YOUR TASK:
Convert the records into a JSON list of strings, one string per line, starting at the line that contains "債券 (789, 626)" and ending at the line that contains "Subscribe (123, 1359)", with both of those lines included. Leave out blank lines and the pictures.

────────────────────────────────────────

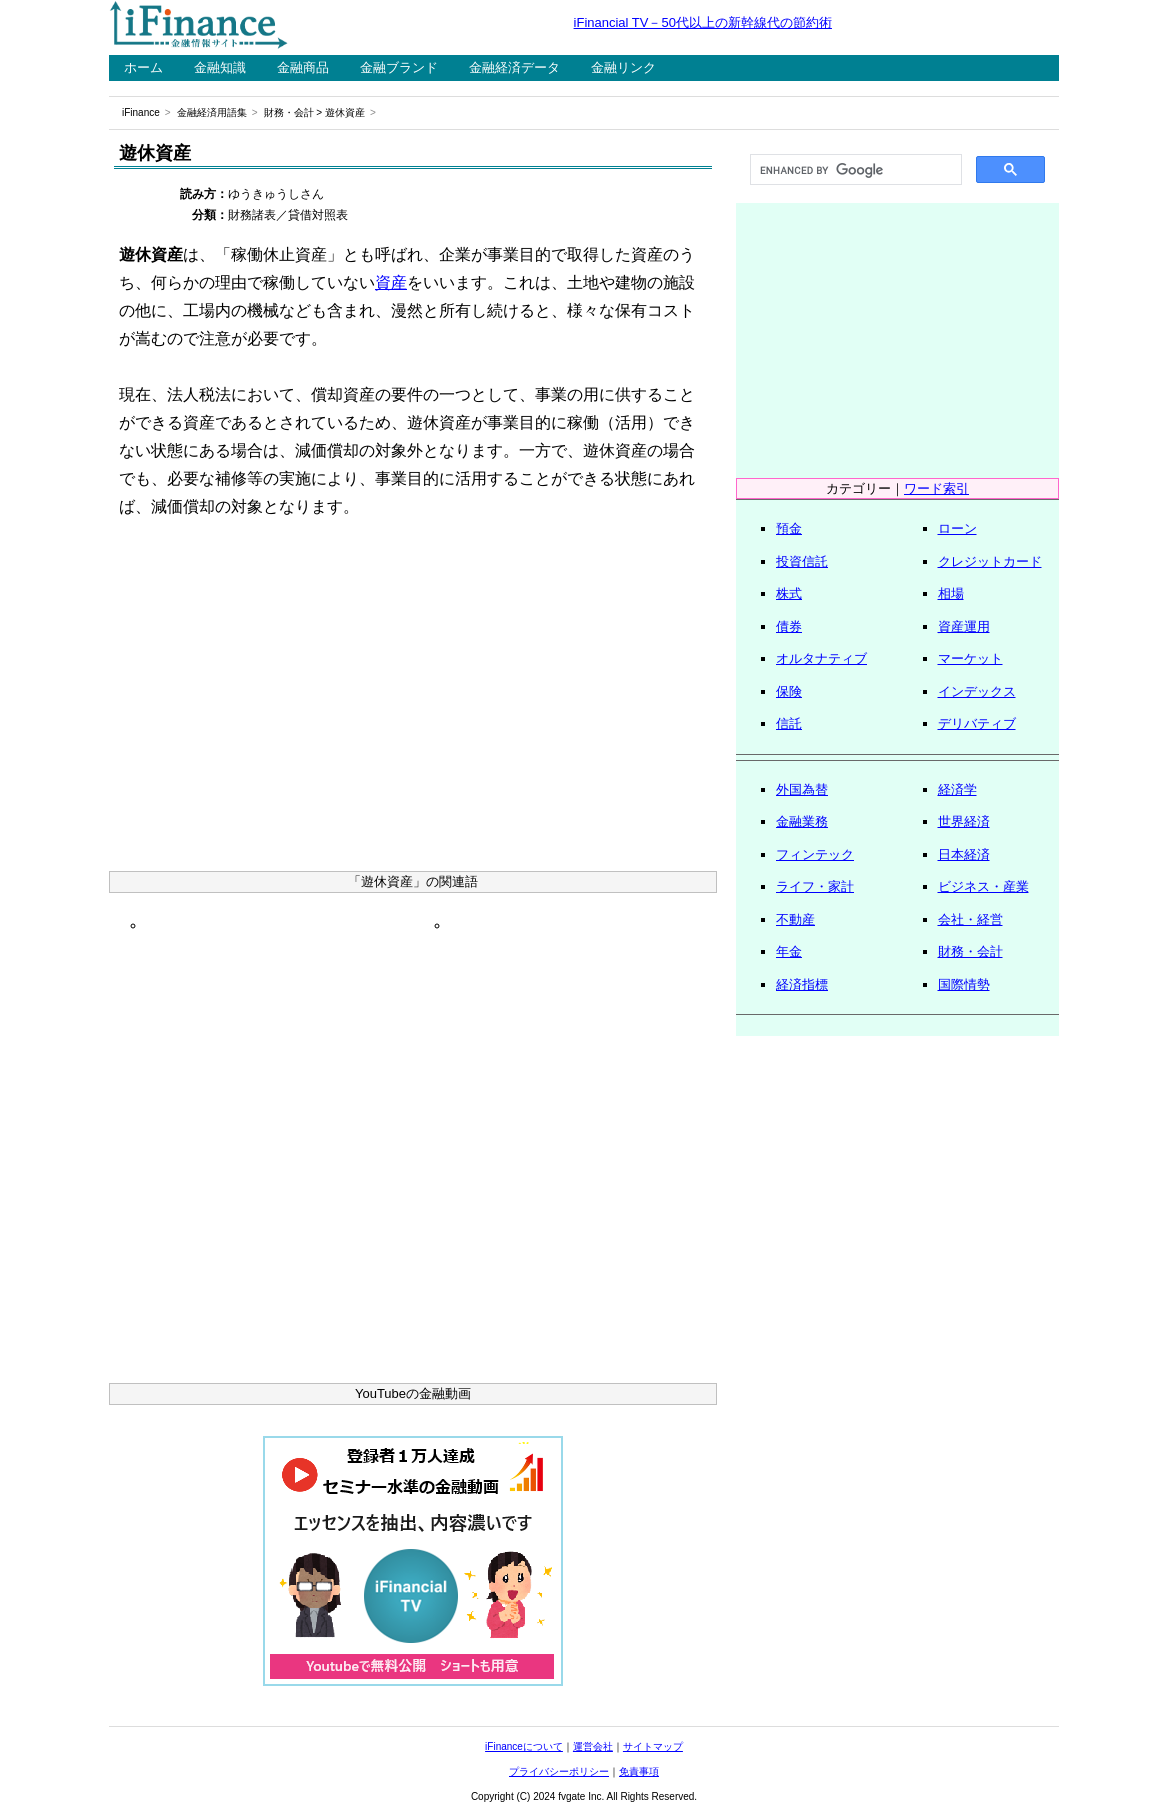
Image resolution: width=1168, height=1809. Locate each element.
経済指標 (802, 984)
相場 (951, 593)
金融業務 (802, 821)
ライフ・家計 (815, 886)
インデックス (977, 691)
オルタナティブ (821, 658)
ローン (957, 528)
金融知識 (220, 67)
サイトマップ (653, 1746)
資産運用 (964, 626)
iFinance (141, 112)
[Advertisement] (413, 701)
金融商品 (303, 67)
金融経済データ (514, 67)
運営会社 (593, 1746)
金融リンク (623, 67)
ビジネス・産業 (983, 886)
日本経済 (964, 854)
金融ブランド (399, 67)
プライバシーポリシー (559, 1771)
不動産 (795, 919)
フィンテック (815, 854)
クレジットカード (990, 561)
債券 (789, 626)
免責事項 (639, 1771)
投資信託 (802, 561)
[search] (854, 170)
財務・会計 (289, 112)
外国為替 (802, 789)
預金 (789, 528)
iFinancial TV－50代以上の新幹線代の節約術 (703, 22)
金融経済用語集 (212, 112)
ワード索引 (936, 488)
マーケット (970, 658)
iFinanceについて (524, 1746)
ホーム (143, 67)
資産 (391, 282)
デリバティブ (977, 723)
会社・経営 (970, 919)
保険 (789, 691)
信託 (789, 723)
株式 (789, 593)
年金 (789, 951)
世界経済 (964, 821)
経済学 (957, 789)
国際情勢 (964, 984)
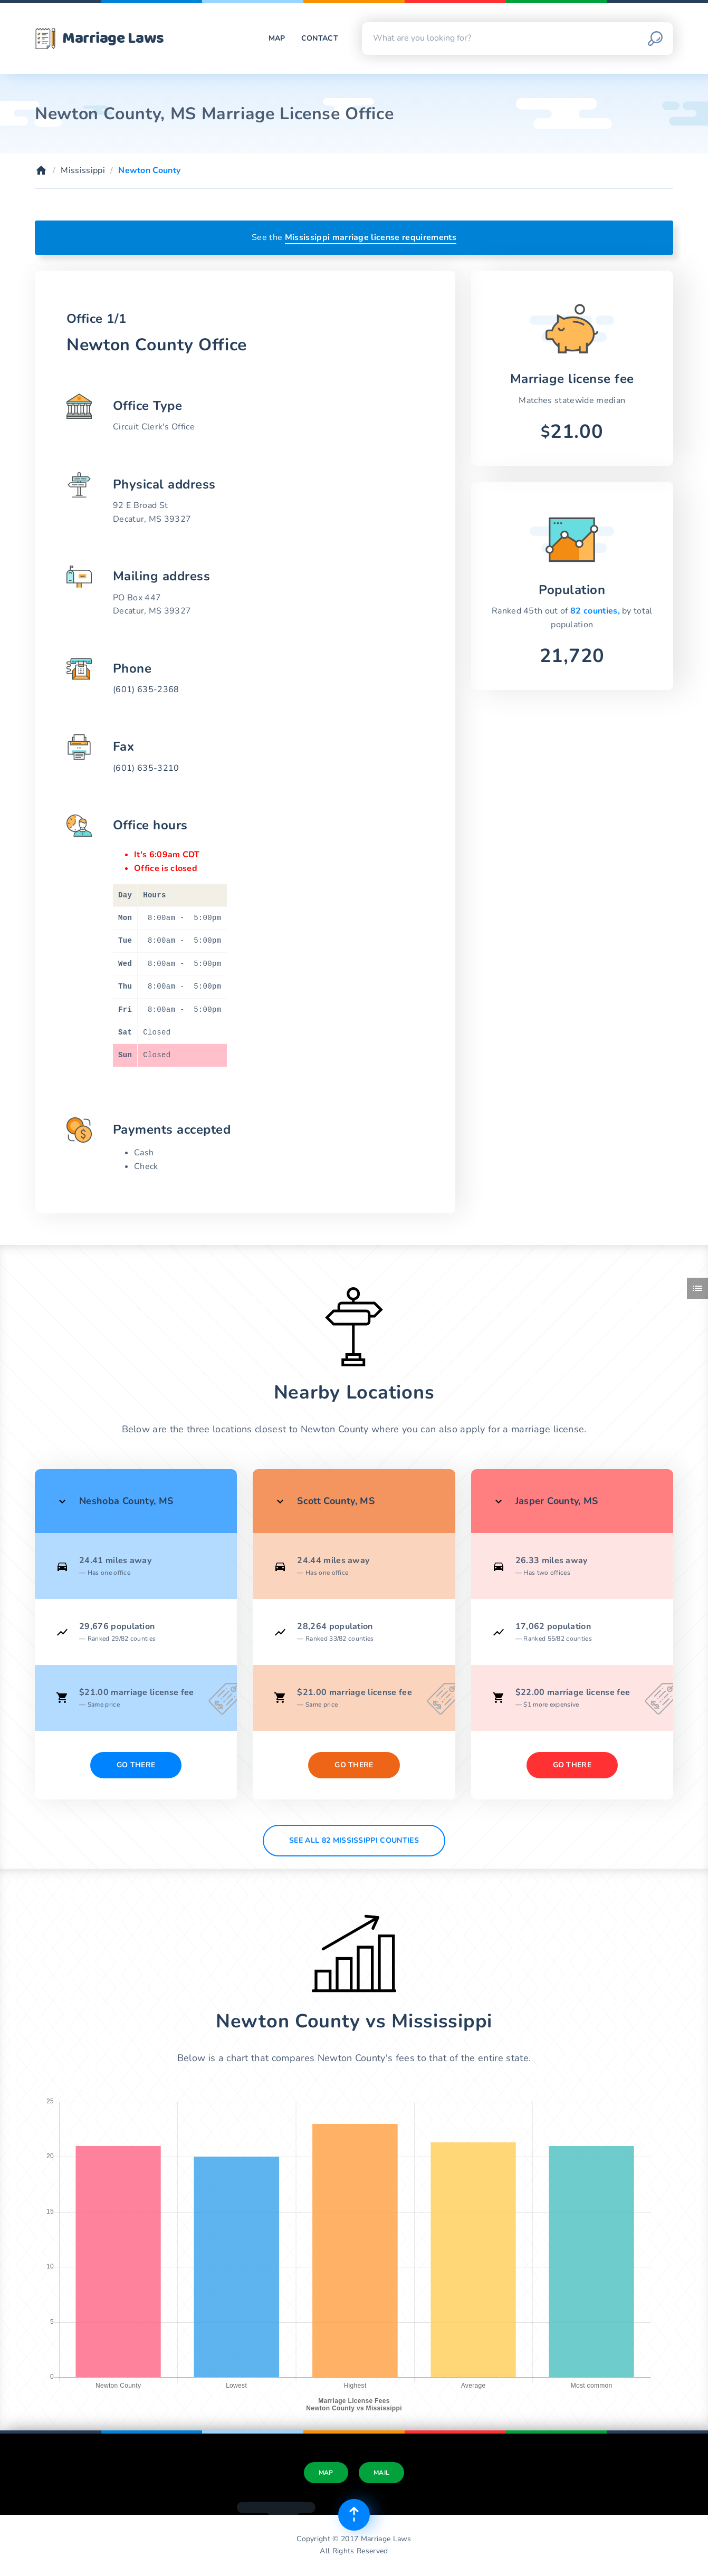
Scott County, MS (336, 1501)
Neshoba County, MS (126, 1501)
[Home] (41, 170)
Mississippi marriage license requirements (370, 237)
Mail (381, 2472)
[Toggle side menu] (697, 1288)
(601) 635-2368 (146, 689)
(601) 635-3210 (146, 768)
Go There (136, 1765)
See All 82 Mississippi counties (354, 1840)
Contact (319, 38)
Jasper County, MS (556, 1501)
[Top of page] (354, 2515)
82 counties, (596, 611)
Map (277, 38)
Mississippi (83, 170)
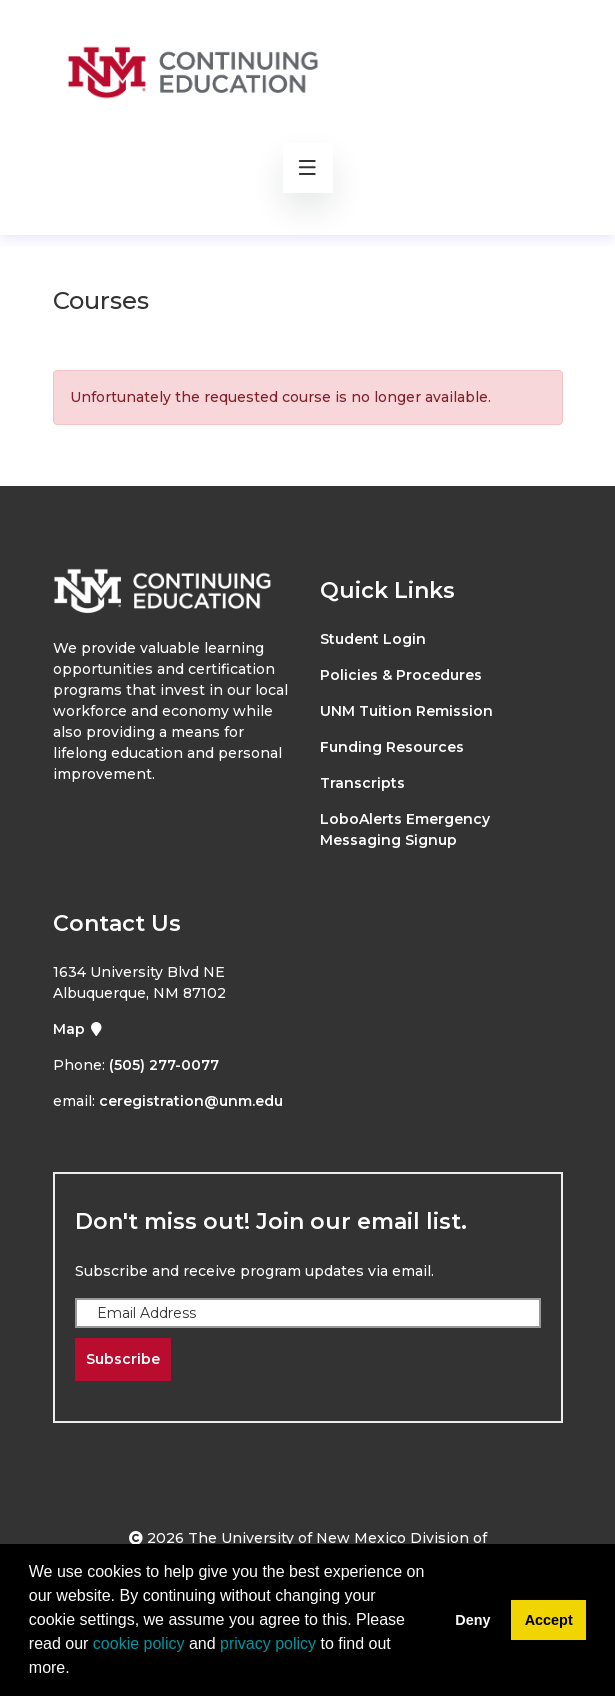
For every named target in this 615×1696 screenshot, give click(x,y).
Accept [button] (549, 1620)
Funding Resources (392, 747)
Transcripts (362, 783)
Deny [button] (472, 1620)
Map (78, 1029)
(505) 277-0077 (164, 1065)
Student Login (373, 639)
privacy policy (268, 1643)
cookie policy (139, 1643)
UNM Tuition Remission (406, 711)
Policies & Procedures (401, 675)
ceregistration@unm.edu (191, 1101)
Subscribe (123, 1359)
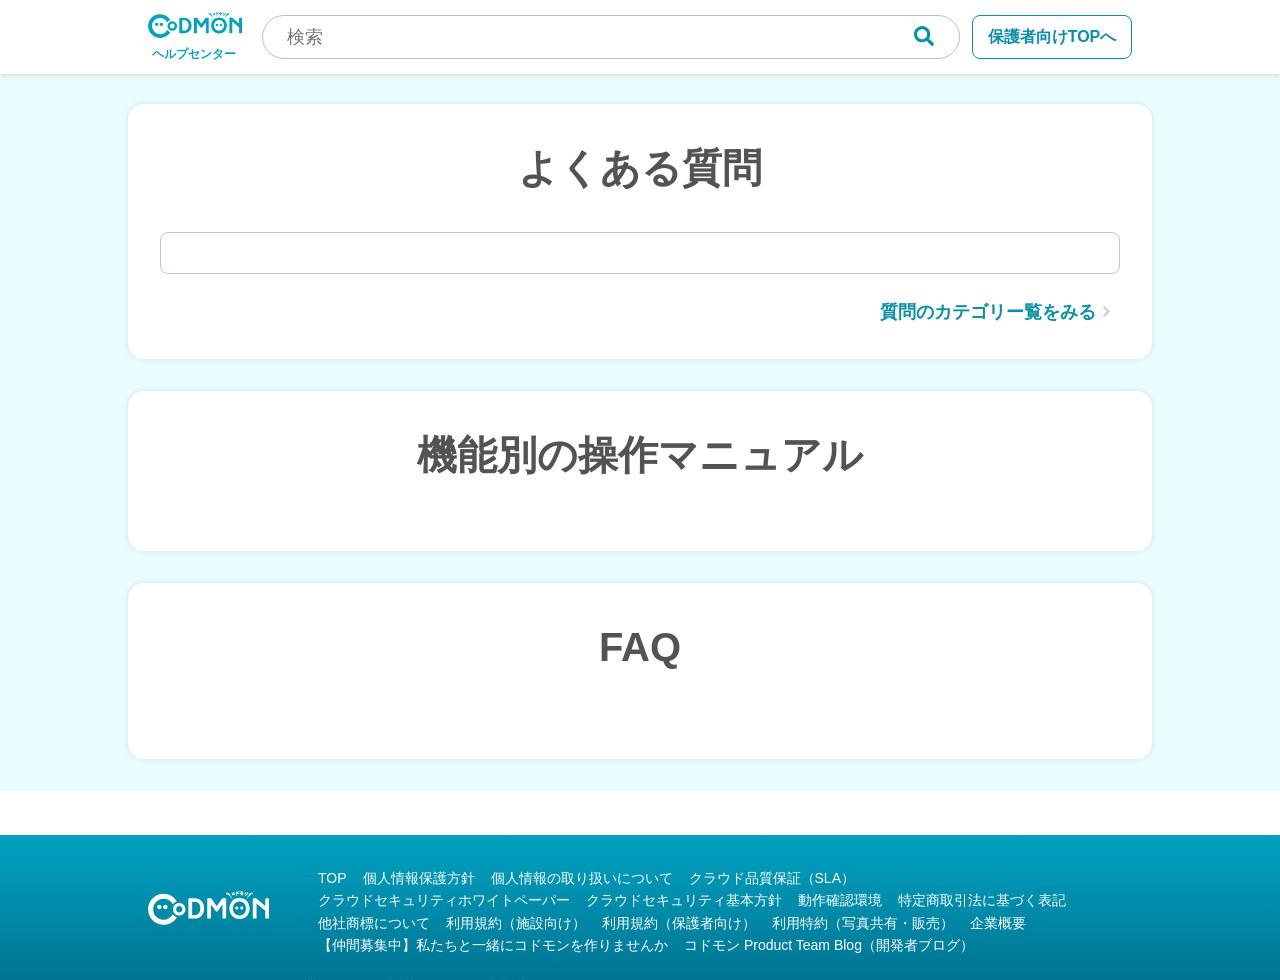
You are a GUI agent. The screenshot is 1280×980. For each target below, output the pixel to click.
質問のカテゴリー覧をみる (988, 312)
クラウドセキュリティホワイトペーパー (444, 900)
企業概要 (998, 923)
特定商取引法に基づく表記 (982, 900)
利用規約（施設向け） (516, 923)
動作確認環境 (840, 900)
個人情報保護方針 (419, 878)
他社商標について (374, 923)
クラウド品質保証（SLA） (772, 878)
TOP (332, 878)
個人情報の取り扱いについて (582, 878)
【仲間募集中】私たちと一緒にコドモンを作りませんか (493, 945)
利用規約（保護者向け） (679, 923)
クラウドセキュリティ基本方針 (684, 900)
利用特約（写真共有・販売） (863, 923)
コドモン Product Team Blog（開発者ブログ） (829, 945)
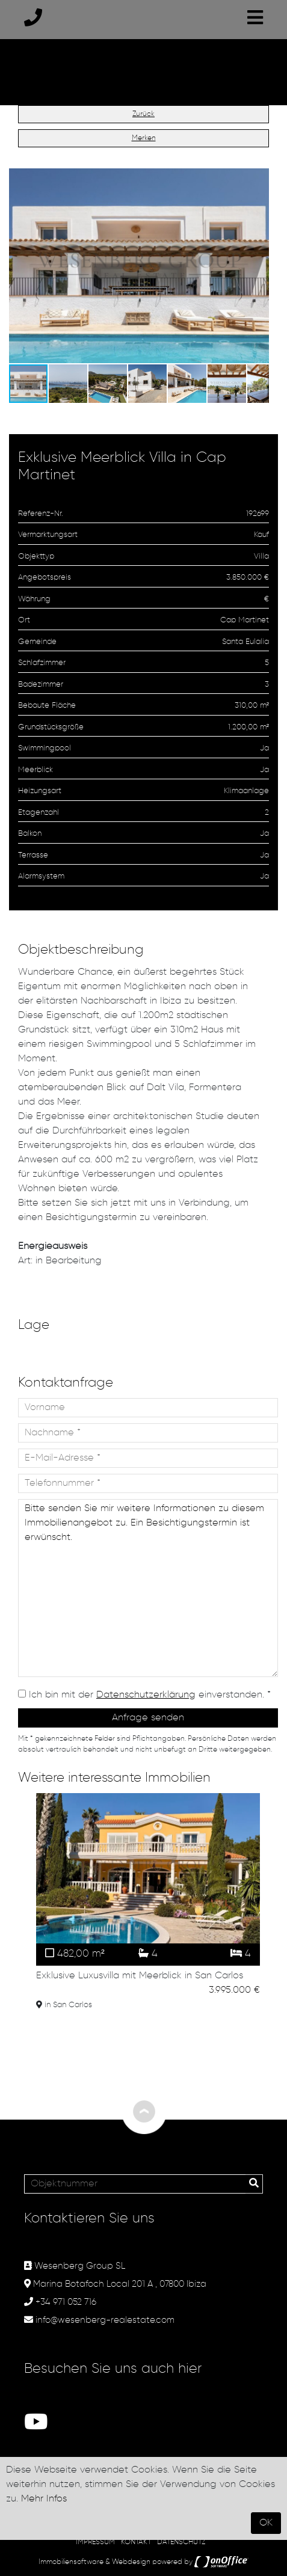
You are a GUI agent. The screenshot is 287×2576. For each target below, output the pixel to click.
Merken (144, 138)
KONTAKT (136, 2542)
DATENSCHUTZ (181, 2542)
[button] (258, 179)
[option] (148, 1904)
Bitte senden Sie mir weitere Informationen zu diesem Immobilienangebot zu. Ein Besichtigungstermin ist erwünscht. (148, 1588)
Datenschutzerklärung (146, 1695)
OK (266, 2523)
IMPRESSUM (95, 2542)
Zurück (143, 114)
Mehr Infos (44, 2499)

────────────────────────────────────────

THE COMPLETED TASK:
[
  "債券 (789, 626)",
  "免責事項 (639, 1771)",
  "投資信託 (802, 561)",
  "[search] (854, 170)",
  "財務・会計 (289, 112)",
  "外国為替 (802, 789)",
  "預金 (789, 528)",
  "iFinancial TV－50代以上の新幹線代の節約術 (703, 22)",
  "金融経済用語集 (212, 112)",
  "ワード索引 (936, 488)",
  "マーケット (970, 658)",
  "iFinanceについて (524, 1746)",
  "ホーム (143, 67)",
  "資産 (391, 282)",
  "デリバティブ (977, 723)",
  "会社・経営 (970, 919)",
  "保険 (789, 691)",
  "信託 (789, 723)",
  "株式 (789, 593)",
  "年金 (789, 951)",
  "世界経済 (964, 821)",
  "経済学 (957, 789)",
  "国際情勢 (964, 984)",
  "Scott County, MS (336, 1501)",
  "Neshoba County, MS (126, 1501)",
  "[Home] (41, 170)",
  "Mississippi marriage license requirements (370, 237)",
  "Mail (381, 2472)",
  "[Toggle side menu] (697, 1288)",
  "(601) 635-2368 (146, 689)",
  "(601) 635-3210 (146, 768)",
  "Go There (136, 1765)",
  "See All 82 Mississippi counties (354, 1840)",
  "Contact (319, 38)",
  "Jasper County, MS (556, 1501)",
  "[Top of page] (354, 2515)",
  "82 counties, (596, 611)",
  "Map (277, 38)",
  "Mississippi (83, 170)",
  "For every named target in this 615×1696 screenshot, give click(x,y).",
  "Accept [button] (549, 1620)",
  "Funding Resources (392, 747)",
  "Transcripts (362, 783)",
  "Deny [button] (472, 1620)",
  "Map (78, 1029)",
  "(505) 277-0077 (164, 1065)",
  "Student Login (373, 639)",
  "privacy policy (268, 1643)",
  "cookie policy (139, 1643)",
  "UNM Tuition Remission (406, 711)",
  "Policies & Procedures (401, 675)",
  "ceregistration@unm.edu (191, 1101)",
  "Subscribe (123, 1359)"
]